_THE TASK_
Transcribe each entry so that it matches the original exactly.

EXERCISE MATERIALS Block Start

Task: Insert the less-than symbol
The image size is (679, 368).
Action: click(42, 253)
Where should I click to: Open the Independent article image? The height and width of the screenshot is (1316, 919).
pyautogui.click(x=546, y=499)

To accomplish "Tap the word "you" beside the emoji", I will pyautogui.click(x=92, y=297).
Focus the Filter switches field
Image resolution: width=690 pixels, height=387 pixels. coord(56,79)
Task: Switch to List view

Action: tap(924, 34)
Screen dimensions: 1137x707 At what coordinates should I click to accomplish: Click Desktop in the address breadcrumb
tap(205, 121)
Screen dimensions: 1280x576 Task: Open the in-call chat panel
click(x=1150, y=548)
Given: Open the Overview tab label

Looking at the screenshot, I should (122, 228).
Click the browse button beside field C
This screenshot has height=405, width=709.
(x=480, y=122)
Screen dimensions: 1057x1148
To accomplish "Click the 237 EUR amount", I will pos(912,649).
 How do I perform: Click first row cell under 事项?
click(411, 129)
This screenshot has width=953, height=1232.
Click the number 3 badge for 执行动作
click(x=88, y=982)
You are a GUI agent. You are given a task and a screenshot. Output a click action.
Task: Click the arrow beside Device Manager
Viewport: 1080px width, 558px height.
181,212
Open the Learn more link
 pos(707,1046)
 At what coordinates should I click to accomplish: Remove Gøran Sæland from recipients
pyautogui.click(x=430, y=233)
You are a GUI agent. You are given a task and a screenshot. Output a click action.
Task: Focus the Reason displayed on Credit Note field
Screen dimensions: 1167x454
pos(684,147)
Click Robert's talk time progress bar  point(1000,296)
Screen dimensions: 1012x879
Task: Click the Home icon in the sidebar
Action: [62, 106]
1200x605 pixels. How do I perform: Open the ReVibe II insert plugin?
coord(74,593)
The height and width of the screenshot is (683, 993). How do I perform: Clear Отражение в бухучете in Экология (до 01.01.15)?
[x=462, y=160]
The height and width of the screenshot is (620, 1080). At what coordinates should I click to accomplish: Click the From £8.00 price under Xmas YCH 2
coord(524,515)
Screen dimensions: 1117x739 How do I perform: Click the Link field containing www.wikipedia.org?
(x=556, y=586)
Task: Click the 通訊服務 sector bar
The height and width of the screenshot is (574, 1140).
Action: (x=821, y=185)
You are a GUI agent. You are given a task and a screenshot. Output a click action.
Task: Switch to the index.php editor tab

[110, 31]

EXERCISE MATERIALS Block End

_TASK SOLUTION_
Task: Insert the less-than symbol
The image size is (679, 368).
Action: click(42, 253)
Where should I click to: Open the Independent article image? The height and width of the screenshot is (1316, 919).
pyautogui.click(x=546, y=499)

To accomplish "Tap the word "you" beside the emoji", I will pyautogui.click(x=92, y=297).
Focus the Filter switches field
Image resolution: width=690 pixels, height=387 pixels. coord(56,79)
Task: Switch to List view

Action: tap(924, 34)
Screen dimensions: 1137x707 At what coordinates should I click to accomplish: Click Desktop in the address breadcrumb
tap(205, 121)
Screen dimensions: 1280x576 Task: Open the in-call chat panel
click(x=1150, y=548)
Given: Open the Overview tab label

Looking at the screenshot, I should (122, 228).
Click the browse button beside field C
This screenshot has height=405, width=709.
(x=480, y=122)
Screen dimensions: 1057x1148
To accomplish "Click the 237 EUR amount", I will pos(912,649).
 How do I perform: Click first row cell under 事项?
click(411, 129)
This screenshot has width=953, height=1232.
Click the number 3 badge for 执行动作
click(x=88, y=982)
You are a GUI agent. You are given a task and a screenshot. Output a click action.
Task: Click the arrow beside Device Manager
Viewport: 1080px width, 558px height.
181,212
Open the Learn more link
 pos(707,1046)
 At what coordinates should I click to accomplish: Remove Gøran Sæland from recipients
pyautogui.click(x=430, y=233)
You are a GUI agent. You are given a task and a screenshot. Output a click action.
Task: Focus the Reason displayed on Credit Note field
Screen dimensions: 1167x454
pos(684,147)
Click Robert's talk time progress bar  point(1000,296)
Screen dimensions: 1012x879
Task: Click the Home icon in the sidebar
Action: [62, 106]
1200x605 pixels. How do I perform: Open the ReVibe II insert plugin?
coord(74,593)
The height and width of the screenshot is (683, 993). How do I perform: Clear Отражение в бухучете in Экология (до 01.01.15)?
[x=462, y=160]
The height and width of the screenshot is (620, 1080). At what coordinates should I click to accomplish: Click the From £8.00 price under Xmas YCH 2
coord(524,515)
Screen dimensions: 1117x739 How do I perform: Click the Link field containing www.wikipedia.org?
(x=556, y=586)
Task: Click the 通訊服務 sector bar
The height and width of the screenshot is (574, 1140).
Action: (x=821, y=185)
You are a GUI agent. You are given a task and a screenshot. Output a click action.
Task: Switch to the index.php editor tab

[110, 31]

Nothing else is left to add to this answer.